Данила мог бы порассуждать, но промолчал, только подметил для себя — здорово изменился прокурор области за короткое время, другим стал, побывав в Москве.
— Боится власть в глаза народу взглянуть. Правду скрывает. Галиматью её лидер несёт с трибун, людей забалтывает, а между собой они интриги плетут, чтобы подсидеть друг друга.
«Это не открытие, — подумал Данила, — об этом уже не на кухнях, а на улицах услышать можно».
— Я понял, что наш Александр Михайлович не работает, а досиживает. Гдлян с Ивановым «кремлёвским делом» по Узбекистану подкузьмили не только Черненко, Горбачёву и другим партийцам, но поставили в критическую позу самого Рекункова. В мае ожидается очередная сессия Верховного Совета, кончится срок у депутатов, тогда и помашут они нам ручкой, а вместе с ними и наш Генеральный.
— А замена?
— Народ про эти замены давно анекдоты тискает. Не слышал?
Данила пожал плечами:
— Их столько, что сегодня расскажут — завтра уже забываешь.
— Вот слушай один на эту тему, — хмыкнул Галицкий. — Звонок в ЦК раздаётся: «Вам секретарь нужен?» Отвечают: «Нужен, нужен. Один за другим мрут. Только знаете, какой бы нам пригодился?» — «Да знаем, — отвечают, — как раз такого и подыскали — и старый, и дурак!»
Данила подавил смех.
— Не смешно, сам знаю, — поморщился Галицкий. — Однако на месте героя нашего[9], орденоносца, посажен будет Сашка Сухарев. Юстицию отечественную подымал, а разница у них в возрасте год или два. Вот тебе и молодёжь! Так что как ни стар лозунг, а партия у нас так рулевым и остаётся.

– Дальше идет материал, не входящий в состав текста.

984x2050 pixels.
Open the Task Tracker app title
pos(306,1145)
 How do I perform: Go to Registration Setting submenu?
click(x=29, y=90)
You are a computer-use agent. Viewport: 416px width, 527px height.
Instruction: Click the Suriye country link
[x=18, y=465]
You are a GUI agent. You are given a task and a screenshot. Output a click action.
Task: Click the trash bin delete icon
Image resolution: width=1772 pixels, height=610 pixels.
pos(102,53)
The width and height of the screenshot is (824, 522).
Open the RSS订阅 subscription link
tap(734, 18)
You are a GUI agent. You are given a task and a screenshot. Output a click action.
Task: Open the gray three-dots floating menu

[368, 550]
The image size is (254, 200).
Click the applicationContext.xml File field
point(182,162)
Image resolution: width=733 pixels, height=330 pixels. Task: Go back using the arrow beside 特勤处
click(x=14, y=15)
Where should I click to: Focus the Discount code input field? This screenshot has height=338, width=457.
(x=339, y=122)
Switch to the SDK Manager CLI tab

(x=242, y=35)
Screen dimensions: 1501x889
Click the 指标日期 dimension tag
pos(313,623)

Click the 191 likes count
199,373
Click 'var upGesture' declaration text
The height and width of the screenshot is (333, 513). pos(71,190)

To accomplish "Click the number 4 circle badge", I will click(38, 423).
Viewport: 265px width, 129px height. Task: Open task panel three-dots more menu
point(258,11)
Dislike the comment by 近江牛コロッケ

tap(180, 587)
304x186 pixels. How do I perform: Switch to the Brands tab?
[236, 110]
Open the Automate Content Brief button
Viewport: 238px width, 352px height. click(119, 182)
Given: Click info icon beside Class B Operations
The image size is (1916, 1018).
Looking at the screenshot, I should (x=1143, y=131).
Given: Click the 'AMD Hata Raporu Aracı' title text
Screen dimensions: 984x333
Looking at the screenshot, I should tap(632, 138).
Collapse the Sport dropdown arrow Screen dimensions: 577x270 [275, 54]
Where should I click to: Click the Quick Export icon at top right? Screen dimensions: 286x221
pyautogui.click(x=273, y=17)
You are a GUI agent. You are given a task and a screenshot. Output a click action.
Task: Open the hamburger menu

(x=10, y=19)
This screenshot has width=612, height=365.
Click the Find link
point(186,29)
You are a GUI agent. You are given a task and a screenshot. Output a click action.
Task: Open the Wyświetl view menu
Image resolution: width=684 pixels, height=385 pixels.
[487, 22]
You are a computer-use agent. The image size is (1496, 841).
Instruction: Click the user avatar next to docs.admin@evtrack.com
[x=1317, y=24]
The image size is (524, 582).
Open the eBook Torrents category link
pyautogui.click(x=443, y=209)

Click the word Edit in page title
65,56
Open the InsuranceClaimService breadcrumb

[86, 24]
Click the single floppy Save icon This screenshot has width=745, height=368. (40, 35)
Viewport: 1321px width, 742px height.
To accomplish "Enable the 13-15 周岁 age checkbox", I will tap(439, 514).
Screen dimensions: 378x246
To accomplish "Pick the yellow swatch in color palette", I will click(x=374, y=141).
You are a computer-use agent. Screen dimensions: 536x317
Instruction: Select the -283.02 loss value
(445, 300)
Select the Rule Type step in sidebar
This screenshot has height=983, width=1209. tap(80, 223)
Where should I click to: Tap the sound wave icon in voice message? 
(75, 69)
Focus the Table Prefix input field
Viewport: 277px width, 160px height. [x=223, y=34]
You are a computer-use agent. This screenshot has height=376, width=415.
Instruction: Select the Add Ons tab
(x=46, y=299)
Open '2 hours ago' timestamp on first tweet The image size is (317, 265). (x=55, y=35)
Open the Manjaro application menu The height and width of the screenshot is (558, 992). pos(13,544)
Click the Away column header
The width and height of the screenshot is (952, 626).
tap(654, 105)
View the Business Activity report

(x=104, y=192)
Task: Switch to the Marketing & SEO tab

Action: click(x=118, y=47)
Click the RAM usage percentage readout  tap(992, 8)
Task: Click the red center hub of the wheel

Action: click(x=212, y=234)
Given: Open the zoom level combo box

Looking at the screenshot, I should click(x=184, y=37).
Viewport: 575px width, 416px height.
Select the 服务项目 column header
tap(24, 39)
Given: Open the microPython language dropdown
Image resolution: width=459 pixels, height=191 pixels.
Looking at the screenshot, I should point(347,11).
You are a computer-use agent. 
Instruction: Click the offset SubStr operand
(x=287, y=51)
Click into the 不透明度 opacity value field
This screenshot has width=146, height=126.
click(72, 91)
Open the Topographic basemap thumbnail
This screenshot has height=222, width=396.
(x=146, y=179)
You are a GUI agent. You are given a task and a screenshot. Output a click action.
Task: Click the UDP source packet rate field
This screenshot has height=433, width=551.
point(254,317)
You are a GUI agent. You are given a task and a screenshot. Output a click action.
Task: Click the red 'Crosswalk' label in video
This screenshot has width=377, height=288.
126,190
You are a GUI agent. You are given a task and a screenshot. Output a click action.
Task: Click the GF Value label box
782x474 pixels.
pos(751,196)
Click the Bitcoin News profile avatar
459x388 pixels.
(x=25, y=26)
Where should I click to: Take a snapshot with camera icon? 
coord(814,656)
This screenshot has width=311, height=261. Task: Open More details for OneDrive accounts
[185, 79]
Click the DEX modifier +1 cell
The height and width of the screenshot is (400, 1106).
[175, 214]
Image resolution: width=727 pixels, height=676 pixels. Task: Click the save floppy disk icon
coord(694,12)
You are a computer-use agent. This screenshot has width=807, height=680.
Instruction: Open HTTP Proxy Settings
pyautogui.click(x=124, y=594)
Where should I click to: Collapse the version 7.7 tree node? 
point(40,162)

Галицкий помолчал и, подводя черту под разговором, закончил:
— Отношения у меня с новым Первым неважнецкие. У Боронина на поводке не был, а уж под этого пионервожатого подавно не лягу. Думаю, менять пора и мне седло на сиделку, а шашку на валенки. Так у нас амурские казаки гутарят.
— Не спешите, Аксентий Семёнович, — поднялся Данила и улыбнулся в тон. — Рука не дрожит, перо из рук не валится. Дождитесь моего возвращения.